__EXCERPTED TEXT__.
:::

Passport Politics

Advertisement

I noticed recently my passport was due for renewal. With an immigration debate raging in Washington, I realized how lucky I am to have a U.S. passport to renew.

According to the Henley & Partners Passport Index, which ranks countries by their passport holders’ ability to travel unrestricted, the U.S. ties for fourth among the world’s nations, with visa-free or visa-on-arrival access to 174 countries (Germany is first, with 177; Afghanistan comes in last, affording its citizens entry to just 24 countries).

In travel terms, American citizenship confers elite status — a term that carries more weight when it comes to crossing borders, and a concept travelers would do well to understand. Since most Americans have never had to deal with visas or immigration, many are unaware of just how “status” works.

Generally speaking, people need a reason for being in any given country. That reason is formally known as status, and it documents who’s where and why. Citizenship is one kind of status; resident, tourist, student, refugee and temporary worker are among the others.

To illustrate this point, let’s consider the so-called Dreamers, children who were brought to America illegally as minors and have no official status in the U.S. They are neither citizens nor legal residents nor immigrants nor tourists (though DACA legislation authorizes them to work). Others in the non-status category include those who overstay their student, tourist or work visas and once had legal status here, but no longer do.

To set foot in a country where we don’t have citizenship or resident status, we generally either need visas or, as Americans, travel visa-free as tourists, by virtue of our country’s accords with foreign governments. North Korea is the only nation from which we are outright banned (though the State Department advises against travel to various other usual-suspect nations).

At a moment when the pathway to that coveted passport hangs in the balance for legions of immigrants, current and future, it’s worth reflecting on the marvelous fortune that allows Americans — by accident of birth or circumstance — to explore the world diplomatically unhindered.

Israelis (No. 23 on the Henley & Partners Index), for instance, are barred from more than a dozen Muslim-majority nations, from Malaysia to Sudan. Many of those same countries will not allow entry to travelers whose passports bear Israeli stamps, which is why stamping is pretty rare at Israeli borders nowadays.

:::

__GIVEN MATERIAL__.
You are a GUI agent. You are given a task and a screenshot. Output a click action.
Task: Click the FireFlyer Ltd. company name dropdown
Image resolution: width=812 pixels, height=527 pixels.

:::

__TO DO__.
1. In the passport article, which country ranks first on the Henley & Partners Passport Index?
2. Print the passage of the passport article starting at "Advertisement" and ending at "passport to renew.".

__WORKED ANSWERS__.
1. Germany, with access to 177 countries.

2.
Advertisement

I noticed recently my passport was due for renewal. With an immigration debate raging in Washington, I realized how lucky I am to have a U.S. passport to renew.